L’Express-VotreArgent : L’économie du bonheur, ça fait sourire… Pourquoi lui dédier un institut ?

Mickaël Mangot : C’est une discipline académique très sérieuse, qui a émergé dans les années 1970 grâce au travail de l’Américain Richard Easterlin. C’est lui qui a montré que le bonheur moyen dans les pays développés ne progressait plus malgré la croissance.

Les études sur lesquelles s’appuie l’économie du bonheur s’intéressent au bonheur déclaré. On mesure l’influence sur le bonheur des revenus, de l’épargne, du patrimoine, des dettes, etc., en interrogeant les personnes sur leur bonheur à court terme (émotions), moyen terme (satisfaction de la vie) et long terme (bien-être psychologique). La discipline est désormais bien installée en Europe, en Italie et Allemagne notamment. Notre objectif, à l’Institut, est de diffuser toute cette recherche en économie du bonheur auprès des agents économiques, afin de ré-enchanter et d’optimiser les comportements économiques. En leur redonnant du sens.

Quels comportements sont les plus susceptibles de nous rendre heureux en matière de gestion de notre argent ?

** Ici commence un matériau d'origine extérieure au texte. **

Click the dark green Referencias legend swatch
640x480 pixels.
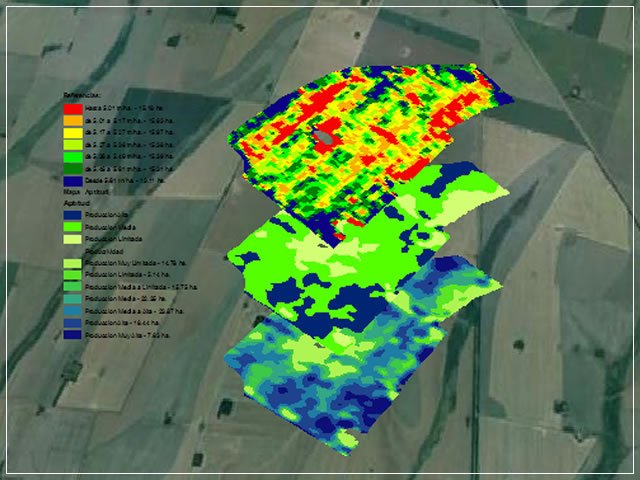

Côté consommation, ce qui est clair, c’est que l’achat de biens matériels procure un bonheur très éphémère. On sous-estime toujours l’effet d' »adaptation hédonique », notre tendance à nous adapter vite à tout ce qui dope notre bien-être. Au final, le supplément de bonheur apporté par l’acquisition d’une maison dure en moyenne un an seulement (alors que vous la remboursez pendant 25 ans…). Trois mois pour une voiture. Au contraire, dépenser pour des expériences comme des voyages ou des loisirs procure un bonheur durable, qui débute avant l’achat et se poursuit longtemps après.

 Et on s’adapte moins vite à un achat quand il permet de se débarrasser d’émotions négatives – le bonheur induit est alors plus durable. Mieux vaut donc payer pour supprimer un élément source d’un vrai problème dans votre vie (ex : acheter une voiture si vous souffrez d’un manque de mobilité) que pour améliorer un élément déjà positif (acheter une maison plus grande pour plus de confort).

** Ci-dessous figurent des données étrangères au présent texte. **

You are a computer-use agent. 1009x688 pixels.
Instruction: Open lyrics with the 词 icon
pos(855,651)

Autre enseignement de l’économie du bonheur : le don rend heureux ! Les études montrent qu’un euro donné a le même effet sur le bonheur que 10 à 20 € de revenu… Ce qui est important dans le don, c’est qu’il est choisi. A l’inverse, personne n’a jamais montré que l’impôt rendait heureux, alors qu’il a au final la même utilité que le don. Le côté subi a un impact très négatif sur la perception de l’acte.

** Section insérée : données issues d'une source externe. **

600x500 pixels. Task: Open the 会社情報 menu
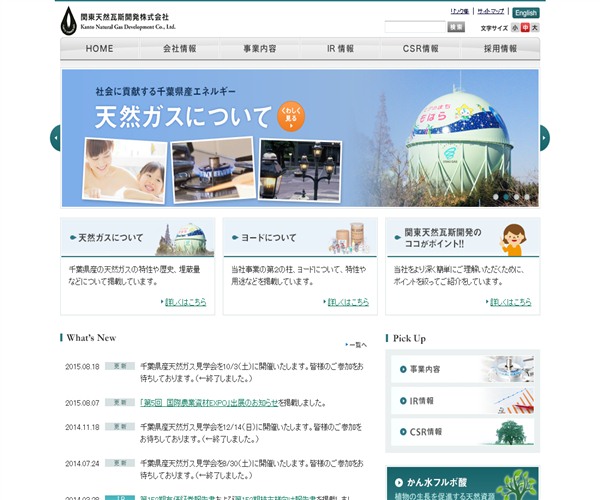180,49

Tout est donc souvent question de perceptions ?

Voyez par exemple cette étude américaine publiée en avril. Les chercheurs ont interrogé près de 600 clients d’une banque britannique et ont découvert que ceux qui avaient le moins de liquidités se disaient plus stressés économiquement et moins satisfaits de leur vie que ceux qui avaient des sommes plus importantes disponibles sur leurs comptes en banque. Et ce, même quand les premiers avaient, de leur côté, des revenus ou un patrimoine total plus élevés… L’épargne liquide influence plus le bonheur que l’épargne non liquide, elle confère une impression de sécurité financière. Idem : une personne sans dettes avec 100 000 € de patrimoine dira en moyenne plus heureuse qu’une personne avec 150 000 € de patrimoine et 50 000 € de dettes.